> _Texto_:
Llegué a México una semana después del golpe militar dado en Argentina, es decir, el 1 de abril de 1976, y decidí inicialmente, por varias razones, no buscar trabajo en instituciones antropológicas. Por eso, y por mis objetivos de trabajo, decidí trabajar en la Escuela de Salud Pública de México, en el departamento de sociología que dirigía un médico llamado Ricardo Loewe, quien se convertiría en uno de mis mejores amigos hasta su muerte, a finales del año pasado.
En dicha escuela, di seminarios de posgrado, dirigí tesis, y participé en pequeñas investigaciones, para luego desarrollar un proyecto de investigación más o menos integral. El curriculum de esta escuela había sido generado a partir del propuesto por la Escuela de Salud Pública de la Universidad Johns Hopkins, que tenía como una de sus bases desarrollar la formación del personal de salud pública a través de experiencias directas en campo. De allí que, primero, los alumnos debían tener una estadía en campo de tres semanas para estudiar el sistema de salud que se aplicaba a nivel de un estado y, segundo, un grupo de alrededor de diez alumnos debía participar en un estudio de comunidad que duraba cuatro semanas y que era en gran medida de tipo antropológico. Estas prácticas ya no son parte en la actualidad de la formación de los salubristas mexicanos, en las que participaron varios de los principales antropólogos como Gonzalo Aguirre Beltrán y Guillermo Bonfil Batalla.

> _Registros de datos_:
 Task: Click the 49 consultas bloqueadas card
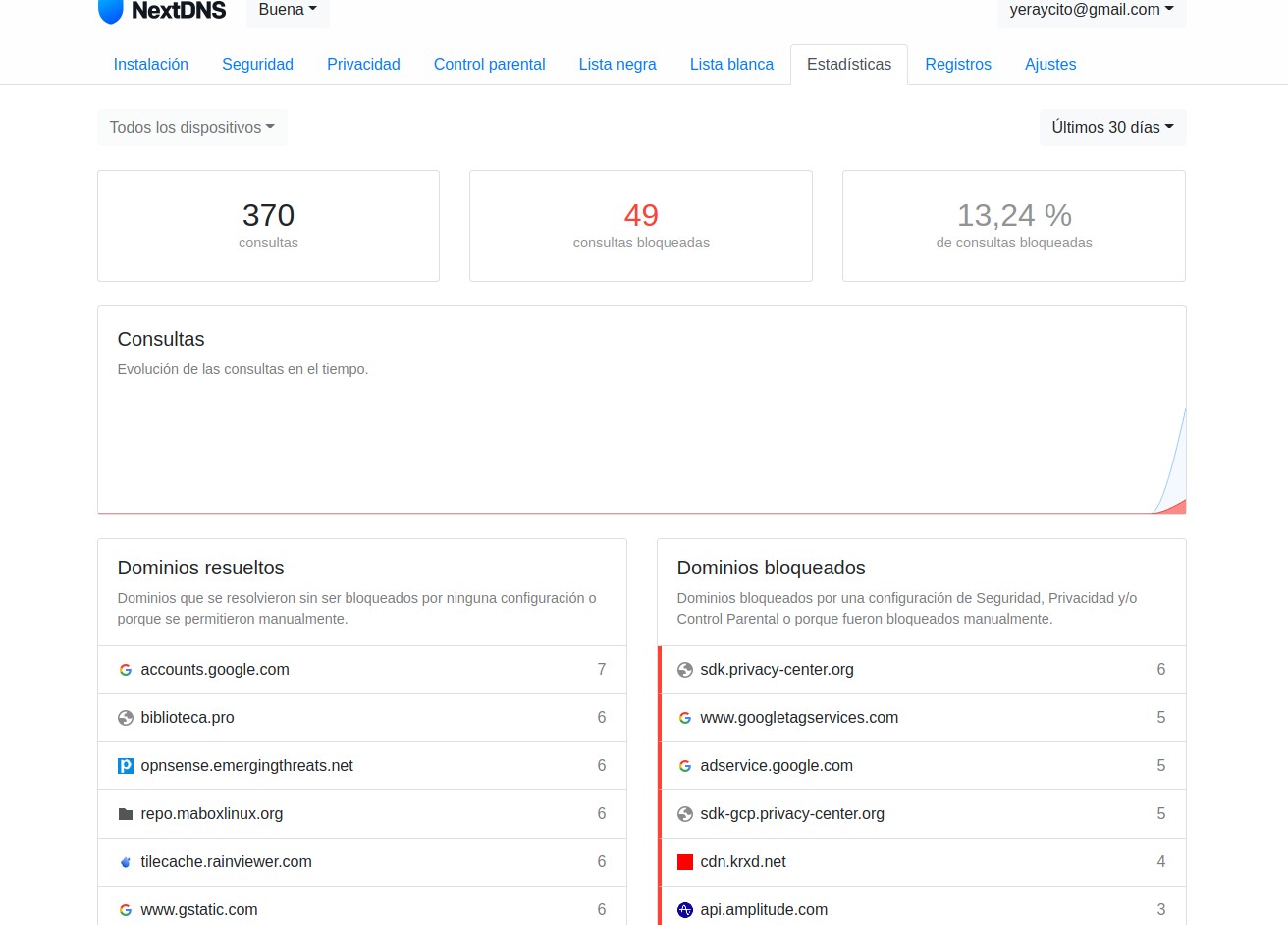[x=641, y=226]
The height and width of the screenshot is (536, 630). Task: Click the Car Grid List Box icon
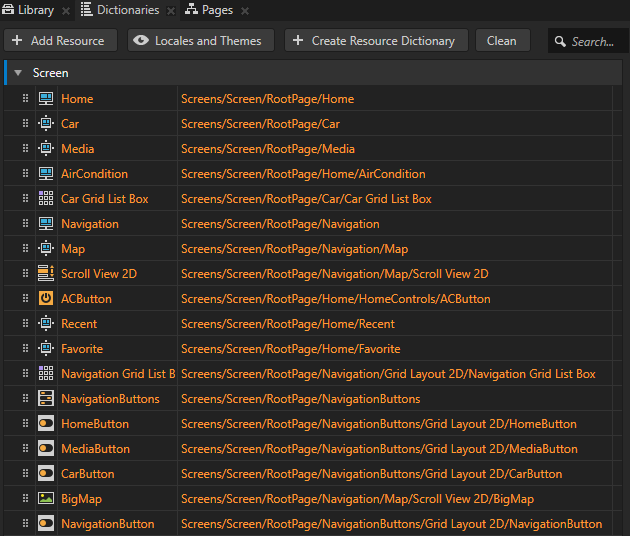46,199
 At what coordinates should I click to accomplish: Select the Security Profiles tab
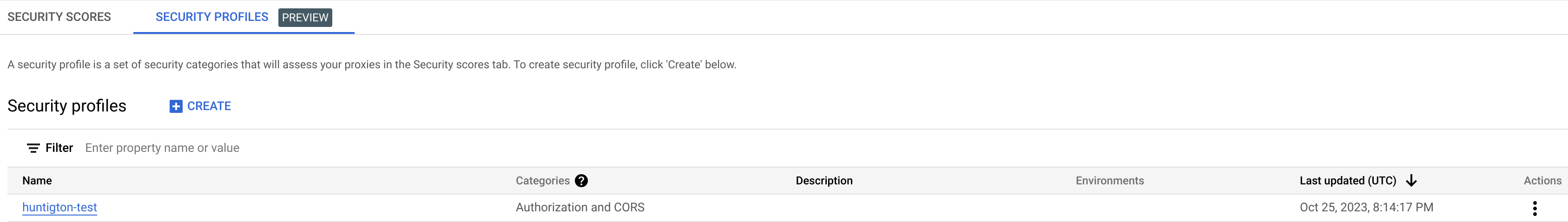coord(212,17)
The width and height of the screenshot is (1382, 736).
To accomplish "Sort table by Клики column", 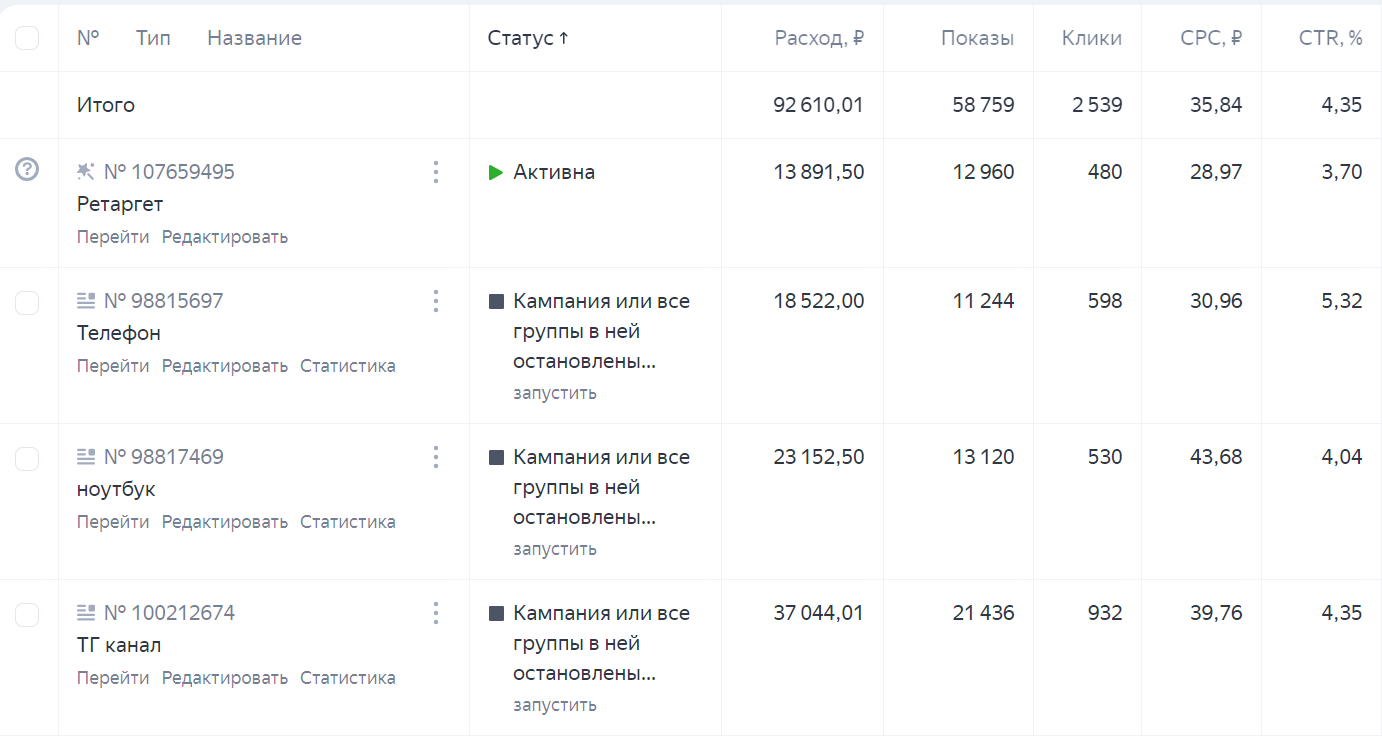I will (x=1091, y=38).
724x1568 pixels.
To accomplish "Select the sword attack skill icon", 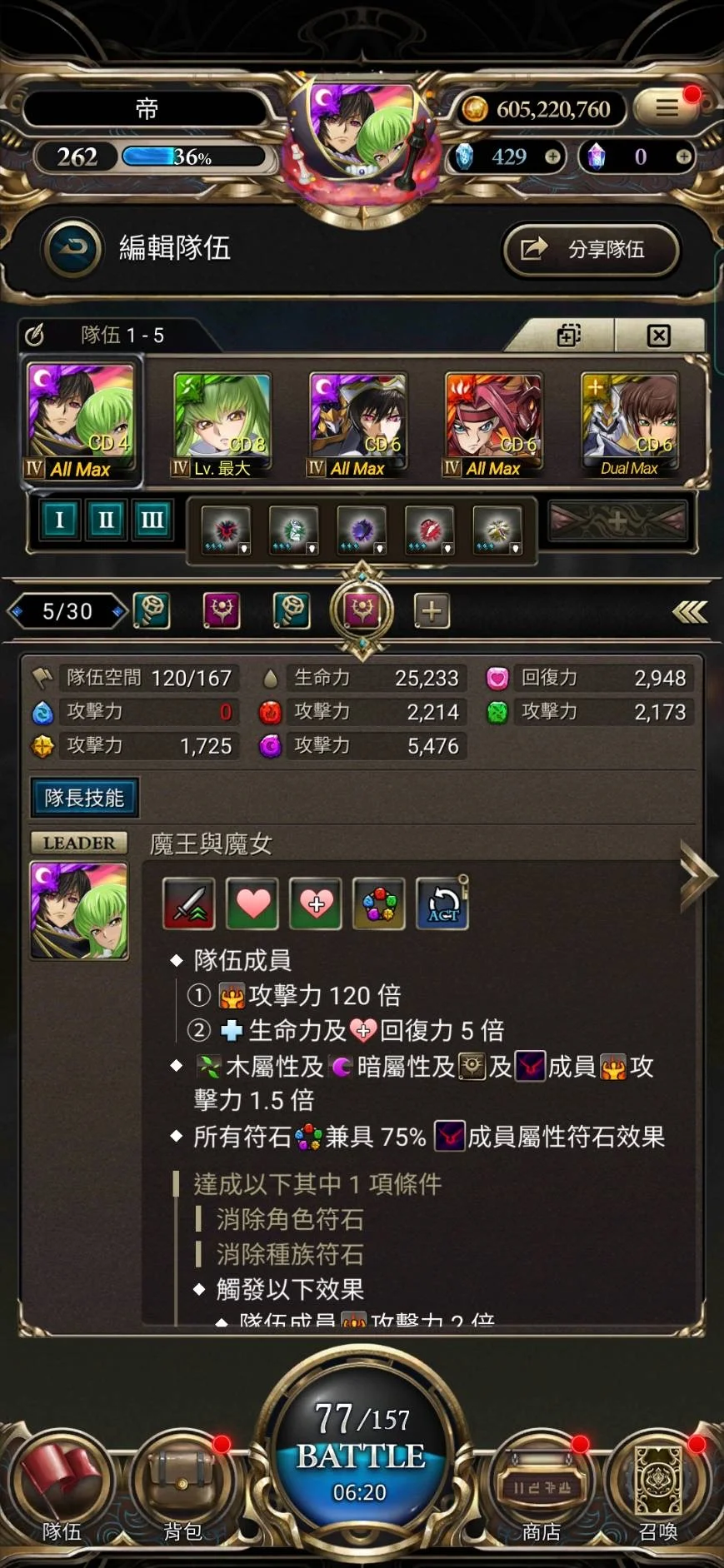I will (188, 903).
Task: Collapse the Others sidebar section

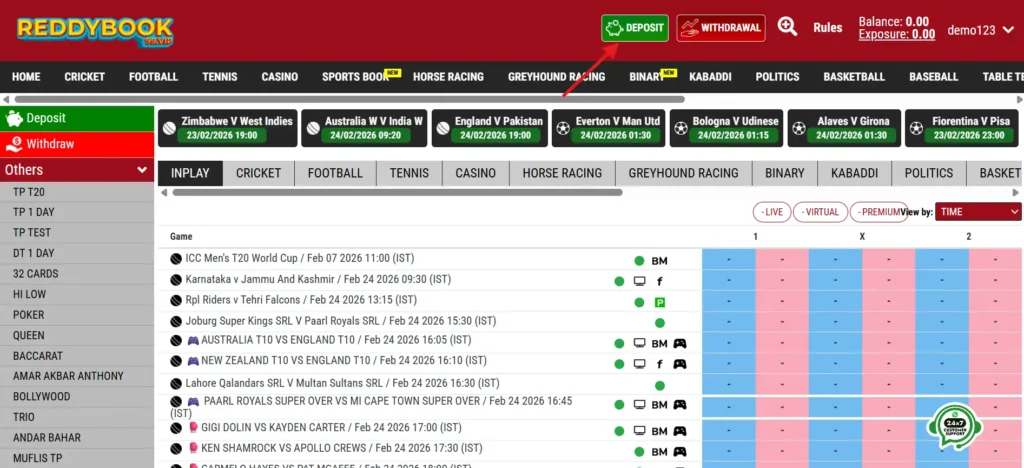Action: tap(142, 170)
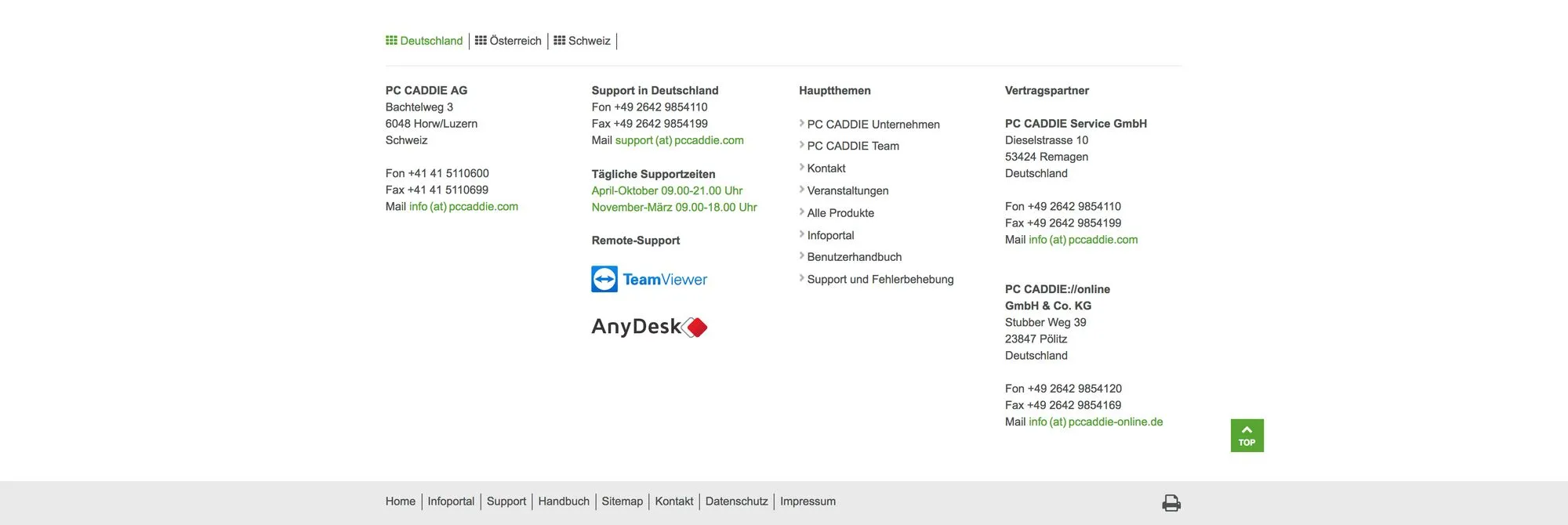Open Support und Fehlerbehebung
1568x525 pixels.
[x=880, y=280]
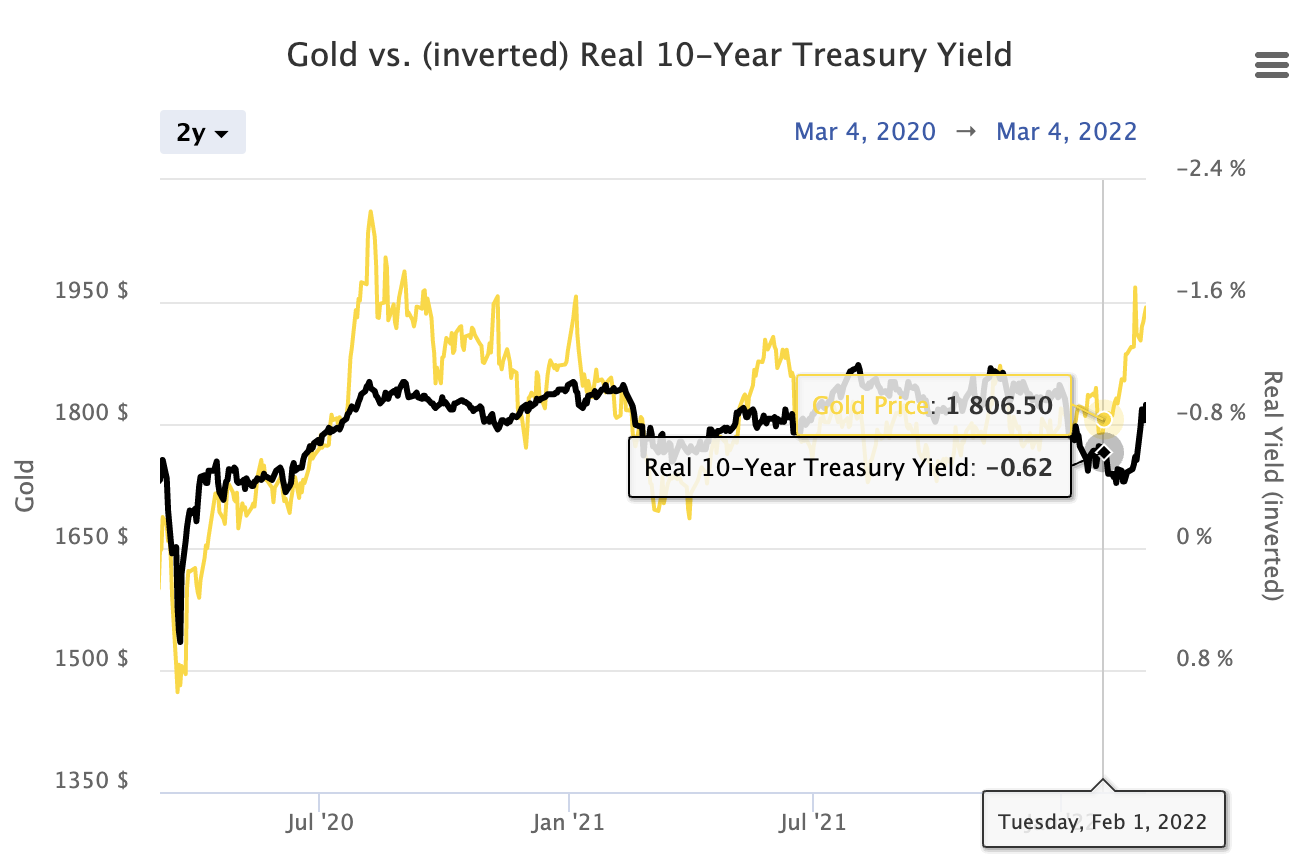Click the Mar 4, 2022 end date
This screenshot has width=1316, height=864.
pyautogui.click(x=1066, y=132)
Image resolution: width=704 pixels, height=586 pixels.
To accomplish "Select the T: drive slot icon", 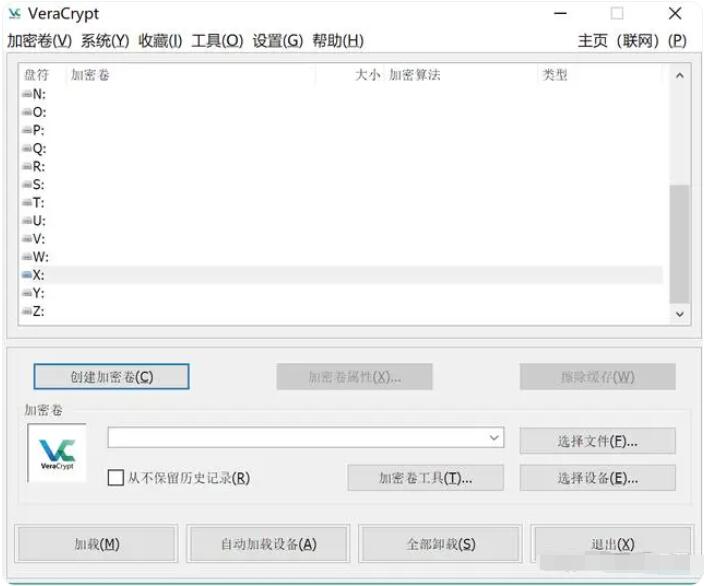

> _Consignas del ejercicio_:
1. Reescribe el pasaje del texto sobre la Escuela de Salud Pública de México que va de "Llegué a México" a "del año pasado.", sustituyendo "amigos" por "colegas".
2. Según el texto sobre la Escuela de Salud Pública de México, ¿cuánto duraba el estudio de comunidad en el que participaba un grupo de alumnos?
3. Prolonga el texto sobre la Escuela de Salud Pública de México a partir de su última oración.

> _Respuestas_:
1.
Llegué a México una semana después del golpe militar dado en Argentina, es decir, el 1 de abril de 1976, y decidí inicialmente, por varias razones, no buscar trabajo en instituciones antropológicas. Por eso, y por mis objetivos de trabajo, decidí trabajar en la Escuela de Salud Pública de México, en el departamento de sociología que dirigía un médico llamado Ricardo Loewe, quien se convertiría en uno de mis mejores colegas hasta su muerte, a finales del año pasado.

2. Cuatro semanas.

3.
Fue luego de dos años de mi estadía en México que decidí relacionarme con instituciones antropológicas, por lo que junto con Ricardo Loewe le propusimos a Bonfil Batalla, entonces director del CIS-INAH (luego CIESAS), realizar dos investigaciones sobre procesos de salud/enfermedad en dos estados del país: Michoacán y Yucatán. Yo trabajé en Yucatán.
Pero mi plática llega hasta aquí, no incluyendo mi trabajo en México, que es donde más desarrolle mis estudios y reflexiones sobre los procesos de salud/enfermedad. Así como también mi trabajo en la Universitat Rovira i Virgili de Tarragona, que fue decisivo para la convalidación de varias de mis propuestas. No obstante, quiero señalar que, a partir de 1984 y 1985 comencé a venir a Argentina casi todos los años para dar seminarios de antropología y salud en diversos ámbitos, y en uno de eso viajes fui invitado por el Dr. Spinelli a participar en discusiones sobre a atención primaria, que condujeron a anudar una amistad que llega hasta hoy. Por eso, para concluir, agradezco una vez más a la Universidad Nacional de Lanús la entrega del doctorado honoris causa.
Por ahora nada más, y muchas gracias por haberme escuchado.